今月のことば

2020年のことば

2020.11

    日本における新型コロナウイルス感染者数は少し落ち着きを見せて“withコロナ”の新しい生活様式にも少しずつ慣れてきていますが、欧米諸国では感染が再拡大しており、これから本格的な冬を迎える私たちもさらに気を緩めずに感染予防対策を行っていかなければなりません。

 さて、今月のことばは、『ジャータカ』(本生経、本生譚とも呼ばれる)というお釈迦様の前世における菩薩道を歩まれる物語に説かれてある言葉の一つです。この言葉は、幸せなことも不幸せなことも誰かが作り上げたものではなく、自分自身のなした行いによるというお釈迦様が悟られた“因果の理”の上から述べられたものです。

    お釈迦様が悟られた“因果の理”とは、“縁起”と言われて、ものごとの結果には、必ず因縁(因=直接原因、縁=条件)があるということです。私たちは、物事の道理を考える時、こうすればこうなると原因から結果を考えていきますが、その時の結果が必ずしも自分が思う通りになるとは限りません。思う通りの結果になれば自分のした事に喜び、もしそうではない時には誰かのせいにしてしまうのが私たちの心の有り様ではないでしょうか。しかし、お釈迦様は、その一つ一つの結果について考えるとき、その結果がどうであれすべて自分で引き受けていかなければならないと述べられます。そのことを表した言葉が“自業自得“です。“自業自得”と聞くと、私たちは悪い結果を得る事だけを捉えてしまいますが、お釈迦様が説かれた因果の道理からいえば、良い事も悪い事も全てが“自業自得”でしか有り得ないのです。“自業”とは、“自らの業(=行い・因縁)”という事であり、自らの行なった結果を得ていく“自得”という事で、まさに今私が得ている結果をそのように見ることがお釈迦様の説かれた因果の基本的な考え方です。

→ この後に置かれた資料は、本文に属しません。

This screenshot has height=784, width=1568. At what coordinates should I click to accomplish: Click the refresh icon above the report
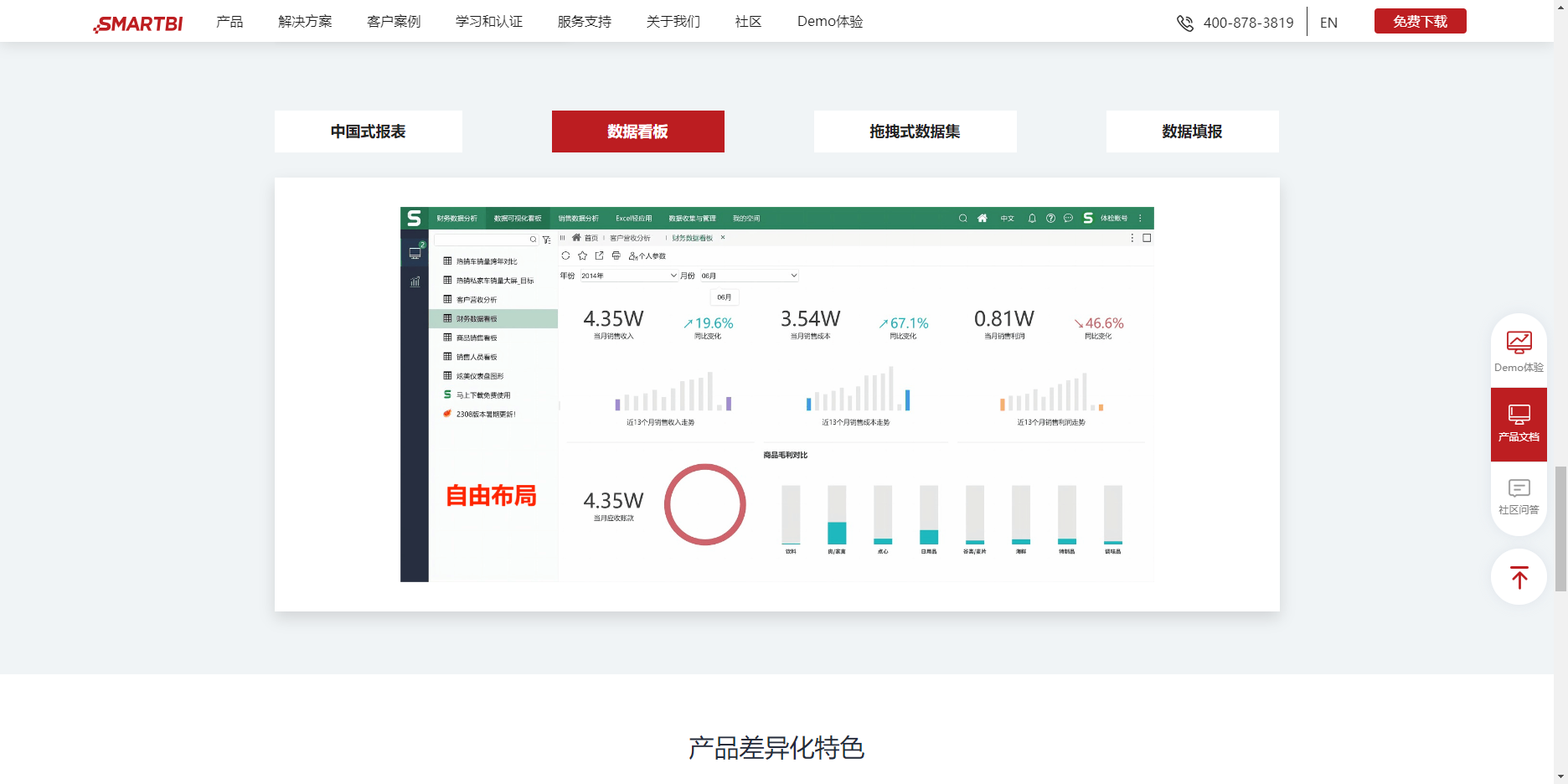pyautogui.click(x=565, y=255)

    また、お釈迦様の説かれたことばを集めた『ダンマ・パダ』(『法句経』165)にも、「自分で悪いことをすれば自分が汚れていき、自分で悪行をなさないならば自分が浄くなっていく。清浄と不浄とは各自のあり方による。他人は他人を浄めることはできない。」(『聖典』P193)と、自分たちの行いがいつも問われていることを説かれています。

    私たちはみんな“幸せ”を願い生きています。“シアワセ”という字を辞書で調べてみると、“仕合わせ”とあり、その意味には“めぐり合わせ”ともあります。不幸を望む人はひとりもいませんが、めぐり合わせた結果を受け止めるとき、まずは自分のあり方を見つめ直し、その結果を自分の行動によってよりよい方向へ変えていこうと努力をしていくことも大切なことではないでしょうか。

   改めて、自分の行いによる見方を大切にされるお釈迦様のことばに耳を傾け、私たちの日々の生活についても考えてみましょう。